O presidente Luiz Inácio Lula da Silva (PT) defendeu, nesta quarta-feira (9), a quebra completa do sigilo das investigações do caso Master. Segundo o presidente, todas as informações relacionadas aos envolvidos devem ser conhecidas pela sociedade, independentemente de quem seja citado nas apurações.
Em uma publicação nas redes sociais, Lula afirmou que o Brasil precisa ter acesso à íntegra das informações e classificou o episódio envolvendo o Banco Master como o “maior crime financeiro da história do Brasil”.
“É urgente a quebra completa do sigilo das investigações de todos os envolvidos no caso Master, seja quem for, doa a quem doer. O Brasil precisa saber a verdade”, escreveu o presidente.
Lula relaciona caso Master a crise no Judiciário
Na mesma publicação, Lula associou a divulgação das informações das investigações à necessidade de enfrentar a crise institucional que, segundo ele, atingiu o Poder Judiciário.
“Diante da gravidade do maior crime financeiro da história do Brasil, o povo brasileiro precisa de explicações e medidas imediatas para enfrentar a crise institucional que tomou conta do Poder Judiciário”, afirmou.

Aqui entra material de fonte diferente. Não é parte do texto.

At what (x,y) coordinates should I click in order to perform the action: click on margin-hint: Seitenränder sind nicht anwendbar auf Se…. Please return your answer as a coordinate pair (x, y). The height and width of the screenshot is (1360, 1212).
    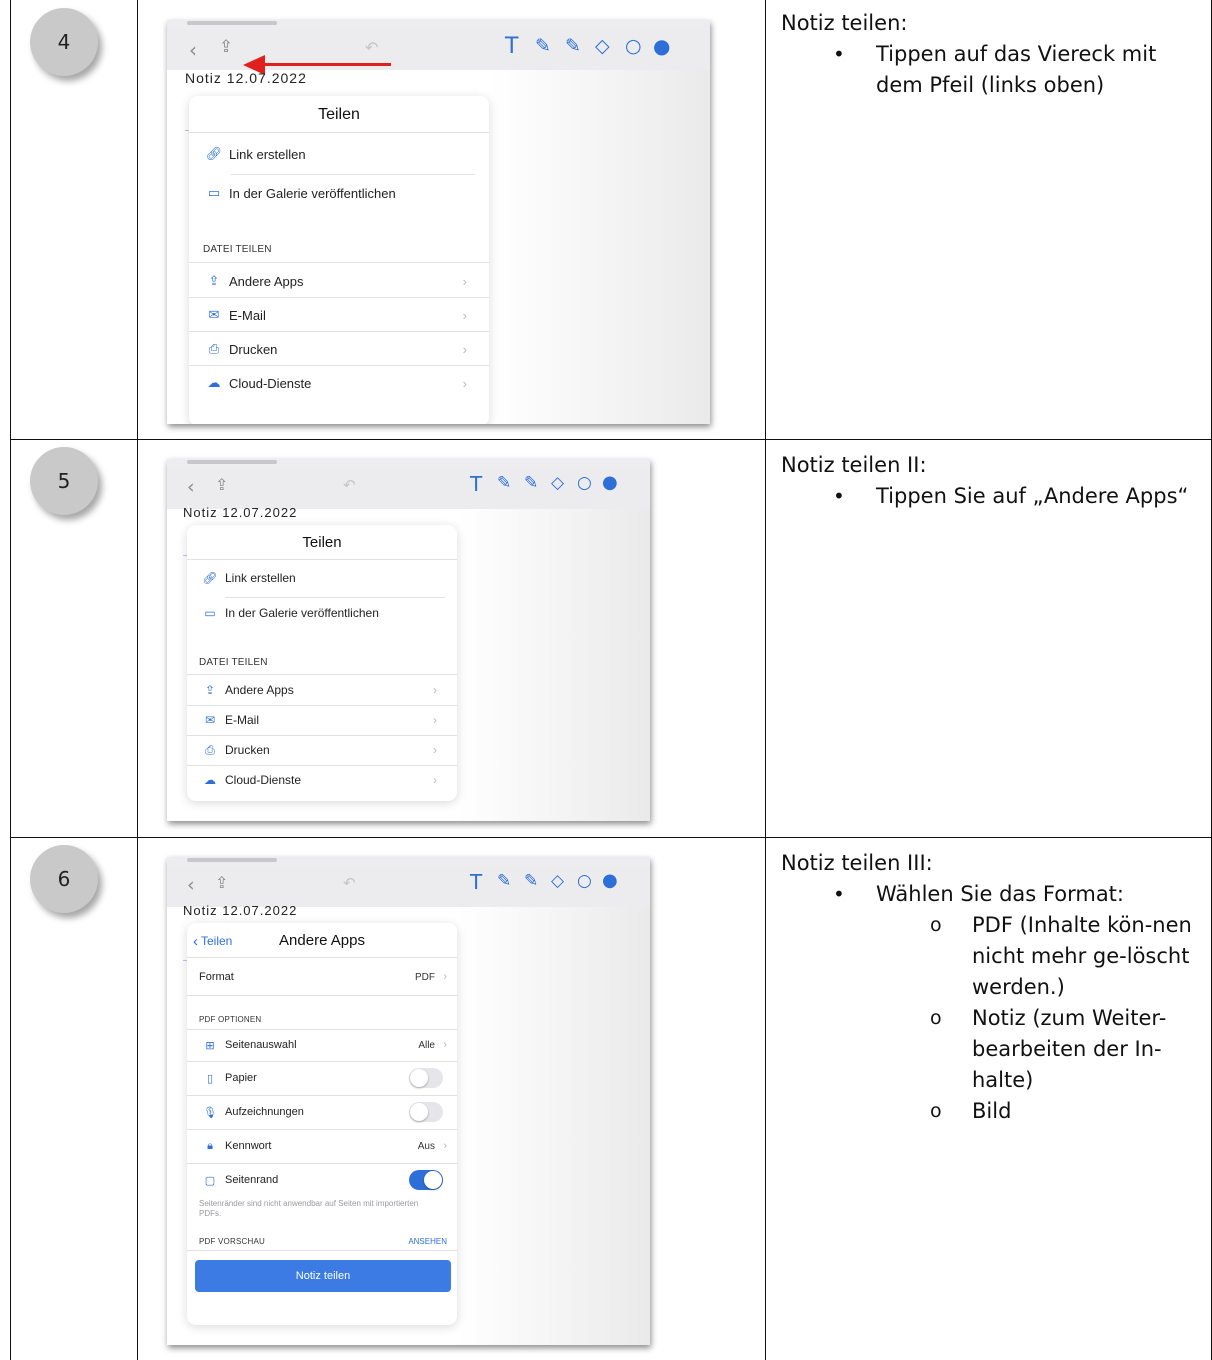
    Looking at the image, I should click on (309, 1208).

A nova declaração amplia uma posição que o presidente já vinha manifestando desde que as investigações passaram a envolver integrantes de diferentes instituições e provocaram tensão no Supremo Tribunal Federal (STF).
No dia 3 de setembro, Lula havia defendido uma apuração “sem blindagem de ninguém” e cobrado atuação do presidente do STF, Edson Fachin, e do procurador-geral da República, Paulo Gonet, para preservar a confiança da população nas instituições.
Caso Master envolve STF, PF e PGR
A manifestação do presidente ocorre após uma sequência de revelações e disputas envolvendo integrantes do STF, a Polícia Federal (PF) e a Procuradoria-Geral da República (PGR).
Na terça-feira (8), a Segunda Turma do STF manteve o afastamento preventivo do diretor-geral da Polícia Federal, Andrei Rodrigues, e do diretor de Inteligência Policial, Leandro Almada. A decisão havia sido determinada pelo ministro André Mendonça.
Já na manhã desta quarta-feira (9), o ministro Flávio Dino determinou a reintegração dos dois integrantes da cúpula da PF. A decisão ocorreu após pedido apresentado pelo próprio Andrei Rodrigues, que argumentou que o afastamento poderia prejudicar investigações que estão sob supervisão de Dino.
Entre as apurações citadas estão uma investigação relacionada a emendas parlamentares e outra envolvendo materiais apreendidos relacionados ao filme “Dark Horse”.
A defesa de uma divulgação ampla das informações sobre o caso Master ocorre, portanto, em meio a um cenário de disputas entre órgãos de investigação e instituições do sistema de Justiça. Lula afirma que a divulgação integral dos dados é necessária para que a sociedade conheça os fatos e para o enfrentamento da crise institucional.